§ **STATED TASK 1**: Could you update the entries from the line with "Clear the search query with the X icon" up to and including the line with "will [554, 489]." by replacing "search query" with "search text", leaving everything else unchanged and returning only those lines?
§ **STATED TASK 2**: Can you take the forum thread on pH and log uncertainties further from where it stops?

§ **ARTICLE**:

** Begin **

How to calculate log and pH uncertainties?

[missbrokensmile]

I'm looking at the pKa of an acid, and I've done all the calculations, but I'm a little uncertain as to how to calculate the uncertainties for log and pH. Is there any chance any one could help or point me in a direction with information on it?

For example, I just picked an arbitrary value...

pH = 1.23 (+/- 0.05) --> How would I calculate a percentage uncertainty for this?

pKa = -log(1.23x10^-6) = 13.6 --> How would I calculate a percentage uncertainty for this?

Any help is appreciated!

[x___x]

calculating the percentage uncertainty is quite easy, no need to worry.

here is how it's done:

you take the absolute uncertainty value over the value of the pH then multiply the result by 100 to get the percentage, like this: (0.05 ÷ 1.23) × 100 = 4.065 (4 s.f.).

To calculate the percentage uncertainty for the second one is not necessary (not sure though). Because you calculate pKa with this formula (pKa = -log(Ka)), and since Ka is the acid dissociation constant (meaning that its value doesn't change for a certain acid), the value then can be taken as a literature value, and the errors in those are not required to be propagated. What you have to do is find the ka of the acid you're using, and then just plug it into the equation of the pKa, don't worry about the uncertainty.

Or am i getting things wrong?

[missbrokensmile]

For the log uncertainty, I was searching around, and on this PDF file, on page 28: http://www.cc.ysu.edu/~jeclymer/Uncertainty%20Tutorial.pdf, they have a calculus derived equation (I think?). I kind of understand it (a little anyway), but not enough to make it so I can manipulate it to fit my equation. Any help in that area?

** End **

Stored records

** Begin **

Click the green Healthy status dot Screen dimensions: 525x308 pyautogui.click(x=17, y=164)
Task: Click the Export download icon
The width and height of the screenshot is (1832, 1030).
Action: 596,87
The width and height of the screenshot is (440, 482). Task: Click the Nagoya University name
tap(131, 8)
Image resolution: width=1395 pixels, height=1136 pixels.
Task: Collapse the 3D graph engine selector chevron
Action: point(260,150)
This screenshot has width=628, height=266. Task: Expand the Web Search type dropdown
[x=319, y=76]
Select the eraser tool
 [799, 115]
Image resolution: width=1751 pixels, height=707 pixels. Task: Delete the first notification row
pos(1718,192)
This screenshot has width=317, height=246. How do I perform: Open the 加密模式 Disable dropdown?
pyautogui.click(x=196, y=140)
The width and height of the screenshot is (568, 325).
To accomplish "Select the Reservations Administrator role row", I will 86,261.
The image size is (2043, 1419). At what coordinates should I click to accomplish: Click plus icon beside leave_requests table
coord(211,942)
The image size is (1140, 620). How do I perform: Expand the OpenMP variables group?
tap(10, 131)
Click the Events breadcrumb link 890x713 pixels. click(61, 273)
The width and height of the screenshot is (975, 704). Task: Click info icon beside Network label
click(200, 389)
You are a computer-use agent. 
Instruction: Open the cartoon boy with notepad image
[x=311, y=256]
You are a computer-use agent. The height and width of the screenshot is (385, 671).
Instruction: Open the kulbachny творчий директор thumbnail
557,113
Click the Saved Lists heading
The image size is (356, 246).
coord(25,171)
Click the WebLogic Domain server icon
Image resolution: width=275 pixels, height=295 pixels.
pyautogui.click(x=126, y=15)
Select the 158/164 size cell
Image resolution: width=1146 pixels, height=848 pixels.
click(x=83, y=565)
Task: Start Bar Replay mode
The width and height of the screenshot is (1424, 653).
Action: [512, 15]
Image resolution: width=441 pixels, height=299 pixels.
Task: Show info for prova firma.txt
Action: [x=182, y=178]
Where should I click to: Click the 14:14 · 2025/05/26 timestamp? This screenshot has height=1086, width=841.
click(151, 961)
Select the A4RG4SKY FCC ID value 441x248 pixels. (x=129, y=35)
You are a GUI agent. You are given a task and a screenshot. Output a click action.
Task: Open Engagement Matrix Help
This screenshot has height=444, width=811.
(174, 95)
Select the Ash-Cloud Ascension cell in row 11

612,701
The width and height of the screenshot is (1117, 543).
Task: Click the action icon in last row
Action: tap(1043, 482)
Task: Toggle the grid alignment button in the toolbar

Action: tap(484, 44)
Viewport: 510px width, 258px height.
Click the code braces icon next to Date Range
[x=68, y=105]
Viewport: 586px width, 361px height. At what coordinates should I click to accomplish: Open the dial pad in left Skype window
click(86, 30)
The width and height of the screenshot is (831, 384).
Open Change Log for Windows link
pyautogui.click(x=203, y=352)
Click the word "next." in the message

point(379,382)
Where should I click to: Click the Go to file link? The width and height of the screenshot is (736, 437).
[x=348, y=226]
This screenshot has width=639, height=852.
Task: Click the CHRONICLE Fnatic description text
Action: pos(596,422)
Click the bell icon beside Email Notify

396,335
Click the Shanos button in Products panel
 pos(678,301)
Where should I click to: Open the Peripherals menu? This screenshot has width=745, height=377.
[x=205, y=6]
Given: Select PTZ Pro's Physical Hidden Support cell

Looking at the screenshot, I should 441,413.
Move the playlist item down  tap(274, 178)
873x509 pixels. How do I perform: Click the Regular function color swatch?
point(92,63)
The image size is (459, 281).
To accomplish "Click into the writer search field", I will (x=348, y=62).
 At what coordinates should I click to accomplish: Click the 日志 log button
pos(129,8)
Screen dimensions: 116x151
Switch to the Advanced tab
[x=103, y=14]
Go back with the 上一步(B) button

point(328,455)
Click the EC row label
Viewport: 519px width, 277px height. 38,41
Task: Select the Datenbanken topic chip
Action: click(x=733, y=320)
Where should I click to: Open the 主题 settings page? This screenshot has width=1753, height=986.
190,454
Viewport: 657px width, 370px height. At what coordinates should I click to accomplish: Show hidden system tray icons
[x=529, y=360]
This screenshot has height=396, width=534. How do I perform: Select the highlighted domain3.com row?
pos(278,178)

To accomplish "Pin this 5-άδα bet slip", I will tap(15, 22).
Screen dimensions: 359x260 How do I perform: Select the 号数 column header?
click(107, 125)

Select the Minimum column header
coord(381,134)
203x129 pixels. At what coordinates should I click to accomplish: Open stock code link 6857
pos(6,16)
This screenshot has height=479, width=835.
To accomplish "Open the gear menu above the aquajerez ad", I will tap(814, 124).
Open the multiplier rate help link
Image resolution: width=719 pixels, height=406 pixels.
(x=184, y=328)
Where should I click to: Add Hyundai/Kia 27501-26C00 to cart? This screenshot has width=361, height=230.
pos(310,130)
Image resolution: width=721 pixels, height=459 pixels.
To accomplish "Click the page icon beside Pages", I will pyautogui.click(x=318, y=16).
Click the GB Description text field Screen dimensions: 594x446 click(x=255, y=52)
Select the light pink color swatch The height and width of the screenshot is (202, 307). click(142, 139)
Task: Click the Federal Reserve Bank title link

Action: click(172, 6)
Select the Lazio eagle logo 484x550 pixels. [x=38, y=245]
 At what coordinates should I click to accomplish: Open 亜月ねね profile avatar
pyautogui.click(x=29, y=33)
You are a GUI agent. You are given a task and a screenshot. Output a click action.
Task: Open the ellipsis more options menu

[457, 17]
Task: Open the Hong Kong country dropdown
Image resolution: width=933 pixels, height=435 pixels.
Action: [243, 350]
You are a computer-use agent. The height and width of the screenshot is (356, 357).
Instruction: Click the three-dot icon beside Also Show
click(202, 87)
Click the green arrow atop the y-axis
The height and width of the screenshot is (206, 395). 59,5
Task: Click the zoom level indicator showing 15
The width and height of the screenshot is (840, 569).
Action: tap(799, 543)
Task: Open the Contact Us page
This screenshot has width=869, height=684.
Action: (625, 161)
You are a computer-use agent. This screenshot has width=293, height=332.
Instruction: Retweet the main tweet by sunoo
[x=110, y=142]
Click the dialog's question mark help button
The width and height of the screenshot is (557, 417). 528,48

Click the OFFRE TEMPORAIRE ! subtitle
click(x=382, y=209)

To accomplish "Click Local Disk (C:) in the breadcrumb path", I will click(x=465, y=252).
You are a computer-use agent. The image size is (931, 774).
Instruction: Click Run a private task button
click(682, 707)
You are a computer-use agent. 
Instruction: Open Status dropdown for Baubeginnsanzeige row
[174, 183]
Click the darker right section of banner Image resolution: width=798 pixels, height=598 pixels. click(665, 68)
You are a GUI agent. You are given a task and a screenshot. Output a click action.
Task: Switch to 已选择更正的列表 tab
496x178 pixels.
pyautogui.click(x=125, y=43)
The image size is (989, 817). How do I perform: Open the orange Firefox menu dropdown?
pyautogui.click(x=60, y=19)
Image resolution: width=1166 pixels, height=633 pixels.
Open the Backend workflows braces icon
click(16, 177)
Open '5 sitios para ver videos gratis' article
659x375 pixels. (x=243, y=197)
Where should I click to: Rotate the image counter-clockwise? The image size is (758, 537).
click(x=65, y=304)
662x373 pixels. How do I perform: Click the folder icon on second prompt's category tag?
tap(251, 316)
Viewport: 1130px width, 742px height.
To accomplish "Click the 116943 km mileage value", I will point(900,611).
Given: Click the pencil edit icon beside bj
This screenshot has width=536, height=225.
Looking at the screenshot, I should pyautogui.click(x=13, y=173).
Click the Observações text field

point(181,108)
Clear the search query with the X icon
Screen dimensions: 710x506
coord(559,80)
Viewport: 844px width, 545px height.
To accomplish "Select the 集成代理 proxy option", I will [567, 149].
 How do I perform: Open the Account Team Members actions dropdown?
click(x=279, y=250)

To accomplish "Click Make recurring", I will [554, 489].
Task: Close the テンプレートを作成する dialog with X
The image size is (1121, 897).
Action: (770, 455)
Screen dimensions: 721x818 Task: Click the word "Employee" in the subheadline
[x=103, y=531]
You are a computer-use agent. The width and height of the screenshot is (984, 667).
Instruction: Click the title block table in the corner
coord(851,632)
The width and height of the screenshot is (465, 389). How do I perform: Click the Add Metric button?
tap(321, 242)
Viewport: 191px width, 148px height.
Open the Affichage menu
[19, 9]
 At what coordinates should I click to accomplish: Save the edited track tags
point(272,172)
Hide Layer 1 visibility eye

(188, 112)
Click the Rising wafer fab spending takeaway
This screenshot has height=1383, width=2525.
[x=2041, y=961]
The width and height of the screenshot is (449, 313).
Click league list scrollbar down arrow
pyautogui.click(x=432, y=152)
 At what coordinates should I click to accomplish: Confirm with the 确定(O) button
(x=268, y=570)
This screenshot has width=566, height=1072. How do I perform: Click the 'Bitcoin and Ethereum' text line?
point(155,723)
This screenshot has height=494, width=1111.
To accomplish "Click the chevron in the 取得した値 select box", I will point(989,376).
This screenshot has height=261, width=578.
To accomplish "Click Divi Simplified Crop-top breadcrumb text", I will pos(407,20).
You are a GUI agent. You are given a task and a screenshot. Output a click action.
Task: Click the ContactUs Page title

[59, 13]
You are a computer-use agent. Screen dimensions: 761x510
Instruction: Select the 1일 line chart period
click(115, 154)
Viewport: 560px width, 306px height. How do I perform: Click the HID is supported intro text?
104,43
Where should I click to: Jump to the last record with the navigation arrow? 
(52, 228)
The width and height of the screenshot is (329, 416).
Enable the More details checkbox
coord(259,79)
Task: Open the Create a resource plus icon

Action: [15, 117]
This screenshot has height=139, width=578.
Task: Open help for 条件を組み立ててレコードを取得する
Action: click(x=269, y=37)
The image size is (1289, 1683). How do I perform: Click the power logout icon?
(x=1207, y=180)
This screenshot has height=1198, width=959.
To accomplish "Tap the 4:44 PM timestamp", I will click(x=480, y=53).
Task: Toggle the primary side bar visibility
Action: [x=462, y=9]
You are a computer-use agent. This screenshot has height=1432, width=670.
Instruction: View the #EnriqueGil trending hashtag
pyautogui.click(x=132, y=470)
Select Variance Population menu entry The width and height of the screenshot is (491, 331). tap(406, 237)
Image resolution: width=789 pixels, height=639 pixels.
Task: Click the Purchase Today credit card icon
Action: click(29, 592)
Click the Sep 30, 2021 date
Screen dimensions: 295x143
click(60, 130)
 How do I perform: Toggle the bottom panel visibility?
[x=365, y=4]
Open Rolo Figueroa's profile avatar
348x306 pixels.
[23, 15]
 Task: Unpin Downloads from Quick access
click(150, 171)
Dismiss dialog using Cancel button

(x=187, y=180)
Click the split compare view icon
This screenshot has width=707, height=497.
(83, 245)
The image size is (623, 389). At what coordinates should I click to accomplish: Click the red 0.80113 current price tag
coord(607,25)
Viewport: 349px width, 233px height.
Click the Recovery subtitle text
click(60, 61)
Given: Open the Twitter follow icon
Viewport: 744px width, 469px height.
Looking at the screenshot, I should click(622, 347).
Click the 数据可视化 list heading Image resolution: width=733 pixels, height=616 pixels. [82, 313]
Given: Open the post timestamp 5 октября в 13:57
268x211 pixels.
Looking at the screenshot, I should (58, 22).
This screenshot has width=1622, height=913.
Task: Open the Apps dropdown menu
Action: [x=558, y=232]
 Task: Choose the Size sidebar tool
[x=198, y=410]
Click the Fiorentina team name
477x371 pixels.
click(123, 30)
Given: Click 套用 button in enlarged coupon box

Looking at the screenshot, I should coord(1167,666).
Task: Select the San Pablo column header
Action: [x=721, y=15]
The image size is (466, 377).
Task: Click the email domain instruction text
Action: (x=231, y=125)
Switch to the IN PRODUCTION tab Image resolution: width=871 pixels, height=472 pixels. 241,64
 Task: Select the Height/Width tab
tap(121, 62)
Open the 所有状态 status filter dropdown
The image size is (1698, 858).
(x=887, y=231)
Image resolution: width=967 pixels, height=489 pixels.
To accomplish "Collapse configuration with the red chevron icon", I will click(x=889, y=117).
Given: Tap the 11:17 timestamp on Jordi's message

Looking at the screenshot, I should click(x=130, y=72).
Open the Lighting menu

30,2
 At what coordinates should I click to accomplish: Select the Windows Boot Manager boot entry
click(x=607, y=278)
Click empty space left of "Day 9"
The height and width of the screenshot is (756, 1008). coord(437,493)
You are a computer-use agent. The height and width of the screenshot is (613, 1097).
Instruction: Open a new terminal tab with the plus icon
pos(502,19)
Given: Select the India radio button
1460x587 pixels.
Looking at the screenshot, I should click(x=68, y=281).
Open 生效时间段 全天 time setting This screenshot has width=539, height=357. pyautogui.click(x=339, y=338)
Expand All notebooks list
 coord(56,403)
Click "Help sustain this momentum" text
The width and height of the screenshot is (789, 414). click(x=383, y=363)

** End **

§ **WRITTEN RESPONSE 1**:
Clear the search text with the X icon
Screen dimensions: 710x506
coord(559,80)
Viewport: 844px width, 545px height.
To accomplish "Select the 集成代理 proxy option", I will [567, 149].
 How do I perform: Open the Account Team Members actions dropdown?
click(x=279, y=250)

To accomplish "Click Make recurring", I will [554, 489].

§ **WRITTEN RESPONSE 2**:
Also, since log/pKa and pH are related, I thought that since there was that complex looking method to do it (on that PDF file), the pH uncertainty would be found using the same method.

Also, wouldn't the method of finding uncertainty for pH and log/pKa be a little different than just (0.05 ÷ 1.23) × 100 = 4.065 (4 s.f.) since it's based on a logarithmic 10-fold scale, as opposed to a scale like mL or cm, where it's linear? Correct me if I'm wrong, but that's the impression I have at the moment.

Edited June 24, 2010 by missbrokensmile

[Tilia]

Also, wouldn't the method of finding uncertainty for pH and log/pKa be a little different than just (0.05 ÷ 1.23) × 100 = 4.065 (4 s.f.) since it's based on a logarithmic 10-fold scale, as opposed to a scale like mL or cm, where it's linear? Correct me if I'm wrong, but that's the impression I have at the moment.

Not sure that matters. It should be done as you usually do, but I can't guarantee that I'm correct...